• [Direction]: Rewrite the records below as a numbered list, one line per item, leaving out blank lines.
>>
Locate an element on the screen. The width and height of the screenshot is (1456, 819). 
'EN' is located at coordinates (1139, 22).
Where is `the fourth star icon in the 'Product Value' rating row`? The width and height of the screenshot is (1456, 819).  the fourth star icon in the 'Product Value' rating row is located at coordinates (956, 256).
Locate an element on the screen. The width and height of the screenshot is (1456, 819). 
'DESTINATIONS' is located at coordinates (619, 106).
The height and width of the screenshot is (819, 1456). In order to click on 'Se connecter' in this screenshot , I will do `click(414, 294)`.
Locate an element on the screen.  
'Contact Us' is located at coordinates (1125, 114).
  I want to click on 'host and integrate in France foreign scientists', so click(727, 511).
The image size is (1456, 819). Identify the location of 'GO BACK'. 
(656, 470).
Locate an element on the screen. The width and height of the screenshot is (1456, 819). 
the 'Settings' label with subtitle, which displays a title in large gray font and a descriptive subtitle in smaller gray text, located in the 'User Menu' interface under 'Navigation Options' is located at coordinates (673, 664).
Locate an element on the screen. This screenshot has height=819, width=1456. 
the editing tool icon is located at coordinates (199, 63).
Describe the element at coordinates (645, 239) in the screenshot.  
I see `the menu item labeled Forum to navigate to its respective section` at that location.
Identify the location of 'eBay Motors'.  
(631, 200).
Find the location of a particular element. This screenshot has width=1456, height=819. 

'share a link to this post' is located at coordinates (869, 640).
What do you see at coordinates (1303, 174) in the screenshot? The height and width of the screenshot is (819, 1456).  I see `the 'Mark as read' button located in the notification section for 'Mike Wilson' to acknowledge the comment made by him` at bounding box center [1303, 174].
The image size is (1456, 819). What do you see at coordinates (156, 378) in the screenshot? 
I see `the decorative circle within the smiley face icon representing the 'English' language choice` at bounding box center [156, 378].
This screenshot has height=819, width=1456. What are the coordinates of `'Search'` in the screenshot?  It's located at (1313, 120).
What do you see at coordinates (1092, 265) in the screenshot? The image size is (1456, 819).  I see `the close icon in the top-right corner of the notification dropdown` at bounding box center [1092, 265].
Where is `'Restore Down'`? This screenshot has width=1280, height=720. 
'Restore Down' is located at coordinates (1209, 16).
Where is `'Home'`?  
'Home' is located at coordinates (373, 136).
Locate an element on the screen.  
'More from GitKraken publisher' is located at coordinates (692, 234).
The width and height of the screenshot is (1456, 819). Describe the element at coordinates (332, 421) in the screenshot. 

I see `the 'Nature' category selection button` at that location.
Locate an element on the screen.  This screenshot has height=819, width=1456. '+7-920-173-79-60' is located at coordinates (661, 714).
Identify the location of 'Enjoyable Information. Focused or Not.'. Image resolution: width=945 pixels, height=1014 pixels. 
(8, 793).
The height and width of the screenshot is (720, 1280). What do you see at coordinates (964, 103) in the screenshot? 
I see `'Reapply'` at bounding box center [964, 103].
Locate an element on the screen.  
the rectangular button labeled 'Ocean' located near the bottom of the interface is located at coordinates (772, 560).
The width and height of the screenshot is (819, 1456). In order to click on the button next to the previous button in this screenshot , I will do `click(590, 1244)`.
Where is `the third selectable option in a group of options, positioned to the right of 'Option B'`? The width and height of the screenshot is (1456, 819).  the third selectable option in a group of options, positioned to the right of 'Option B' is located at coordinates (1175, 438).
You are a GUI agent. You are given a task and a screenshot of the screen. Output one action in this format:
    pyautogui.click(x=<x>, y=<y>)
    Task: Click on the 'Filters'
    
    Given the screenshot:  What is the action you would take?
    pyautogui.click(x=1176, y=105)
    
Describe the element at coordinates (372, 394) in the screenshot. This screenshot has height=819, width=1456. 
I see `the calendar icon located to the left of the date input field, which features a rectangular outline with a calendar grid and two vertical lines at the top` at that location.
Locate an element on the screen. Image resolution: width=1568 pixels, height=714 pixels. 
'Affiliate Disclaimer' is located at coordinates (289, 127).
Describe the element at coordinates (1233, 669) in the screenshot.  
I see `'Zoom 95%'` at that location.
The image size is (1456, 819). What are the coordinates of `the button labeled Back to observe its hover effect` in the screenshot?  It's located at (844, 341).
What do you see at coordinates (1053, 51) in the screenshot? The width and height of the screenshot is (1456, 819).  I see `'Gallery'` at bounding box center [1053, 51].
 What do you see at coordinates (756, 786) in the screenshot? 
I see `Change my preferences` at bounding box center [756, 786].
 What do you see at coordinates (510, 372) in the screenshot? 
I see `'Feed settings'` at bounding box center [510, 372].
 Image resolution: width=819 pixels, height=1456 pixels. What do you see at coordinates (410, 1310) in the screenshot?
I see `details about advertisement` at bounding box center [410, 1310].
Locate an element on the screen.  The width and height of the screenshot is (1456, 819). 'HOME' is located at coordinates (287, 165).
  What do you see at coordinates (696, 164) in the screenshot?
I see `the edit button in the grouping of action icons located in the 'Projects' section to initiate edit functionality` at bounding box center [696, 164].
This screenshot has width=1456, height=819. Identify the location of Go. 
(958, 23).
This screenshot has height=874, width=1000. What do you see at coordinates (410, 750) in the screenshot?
<<
• [Response to this task]:
1. Locate an element on the screen. The width and height of the screenshot is (1456, 819). 
2. 'EN' is located at coordinates (1139, 22).
3. Where is `the fourth star icon in the 'Product Value' rating row`? The width and height of the screenshot is (1456, 819).  the fourth star icon in the 'Product Value' rating row is located at coordinates (956, 256).
4. Locate an element on the screen. The width and height of the screenshot is (1456, 819). 
5. 'DESTINATIONS' is located at coordinates (619, 106).
6. The height and width of the screenshot is (819, 1456). In order to click on 'Se connecter' in this screenshot , I will do `click(414, 294)`.
7. Locate an element on the screen.  
8. 'Contact Us' is located at coordinates (1125, 114).
9.   I want to click on 'host and integrate in France foreign scientists', so click(727, 511).
10. The image size is (1456, 819). Identify the location of 'GO BACK'. 
11. (656, 470).
12. Locate an element on the screen. The width and height of the screenshot is (1456, 819). 
13. the 'Settings' label with subtitle, which displays a title in large gray font and a descriptive subtitle in smaller gray text, located in the 'User Menu' interface under 'Navigation Options' is located at coordinates (673, 664).
14. Locate an element on the screen. This screenshot has height=819, width=1456. 
15. the editing tool icon is located at coordinates (199, 63).
16. Describe the element at coordinates (645, 239) in the screenshot.  
17. I see `the menu item labeled Forum to navigate to its respective section` at that location.
18. Identify the location of 'eBay Motors'.  
19. (631, 200).
20. Find the location of a particular element. This screenshot has width=1456, height=819. 
21. 'share a link to this post' is located at coordinates (869, 640).
22. What do you see at coordinates (1303, 174) in the screenshot? The height and width of the screenshot is (819, 1456).  I see `the 'Mark as read' button located in the notification section for 'Mike Wilson' to acknowledge the comment made by him` at bounding box center [1303, 174].
23. The image size is (1456, 819). What do you see at coordinates (156, 378) in the screenshot? 
24. I see `the decorative circle within the smiley face icon representing the 'English' language choice` at bounding box center [156, 378].
25. This screenshot has height=819, width=1456. What are the coordinates of `'Search'` in the screenshot?  It's located at (1313, 120).
26. What do you see at coordinates (1092, 265) in the screenshot? The image size is (1456, 819).  I see `the close icon in the top-right corner of the notification dropdown` at bounding box center [1092, 265].
27. Where is `'Restore Down'`? This screenshot has width=1280, height=720. 
28. 'Restore Down' is located at coordinates (1209, 16).
29. Where is `'Home'`?  
30. 'Home' is located at coordinates (373, 136).
31. Locate an element on the screen.  
32. 'More from GitKraken publisher' is located at coordinates (692, 234).
33. The width and height of the screenshot is (1456, 819). Describe the element at coordinates (332, 421) in the screenshot. 
34. I see `the 'Nature' category selection button` at that location.
35. Locate an element on the screen.  This screenshot has height=819, width=1456. '+7-920-173-79-60' is located at coordinates (661, 714).
36. Identify the location of 'Enjoyable Information. Focused or Not.'. Image resolution: width=945 pixels, height=1014 pixels. 
37. (8, 793).
38. The height and width of the screenshot is (720, 1280). What do you see at coordinates (964, 103) in the screenshot? 
39. I see `'Reapply'` at bounding box center [964, 103].
40. Locate an element on the screen.  
41. the rectangular button labeled 'Ocean' located near the bottom of the interface is located at coordinates (772, 560).
42. The width and height of the screenshot is (819, 1456). In order to click on the button next to the previous button in this screenshot , I will do `click(590, 1244)`.
43. Where is `the third selectable option in a group of options, positioned to the right of 'Option B'`? The width and height of the screenshot is (1456, 819).  the third selectable option in a group of options, positioned to the right of 'Option B' is located at coordinates (1175, 438).
44. You are a GUI agent. You are given a task and a screenshot of the screen. Output one action in this format:
45.     pyautogui.click(x=<x>, y=<y>)
46.     Task: Click on the 'Filters'
47.     Given the screenshot:  What is the action you would take?
48.     pyautogui.click(x=1176, y=105)
49. Describe the element at coordinates (372, 394) in the screenshot. This screenshot has height=819, width=1456. 
50. I see `the calendar icon located to the left of the date input field, which features a rectangular outline with a calendar grid and two vertical lines at the top` at that location.
51. Locate an element on the screen. Image resolution: width=1568 pixels, height=714 pixels. 
52. 'Affiliate Disclaimer' is located at coordinates (289, 127).
53. Describe the element at coordinates (1233, 669) in the screenshot.  
54. I see `'Zoom 95%'` at that location.
55. The image size is (1456, 819). What are the coordinates of `the button labeled Back to observe its hover effect` in the screenshot?  It's located at (844, 341).
56. What do you see at coordinates (1053, 51) in the screenshot? The width and height of the screenshot is (1456, 819).  I see `'Gallery'` at bounding box center [1053, 51].
57.  What do you see at coordinates (756, 786) in the screenshot? 
58. I see `Change my preferences` at bounding box center [756, 786].
59.  What do you see at coordinates (510, 372) in the screenshot? 
60. I see `'Feed settings'` at bounding box center [510, 372].
61.  Image resolution: width=819 pixels, height=1456 pixels. What do you see at coordinates (410, 1310) in the screenshot?
62. I see `details about advertisement` at bounding box center [410, 1310].
63. Locate an element on the screen.  The width and height of the screenshot is (1456, 819). 'HOME' is located at coordinates (287, 165).
64.   What do you see at coordinates (696, 164) in the screenshot?
65. I see `the edit button in the grouping of action icons located in the 'Projects' section to initiate edit functionality` at bounding box center [696, 164].
66. This screenshot has width=1456, height=819. Identify the location of Go. 
67. (958, 23).
68. This screenshot has height=874, width=1000. What do you see at coordinates (410, 750) in the screenshot?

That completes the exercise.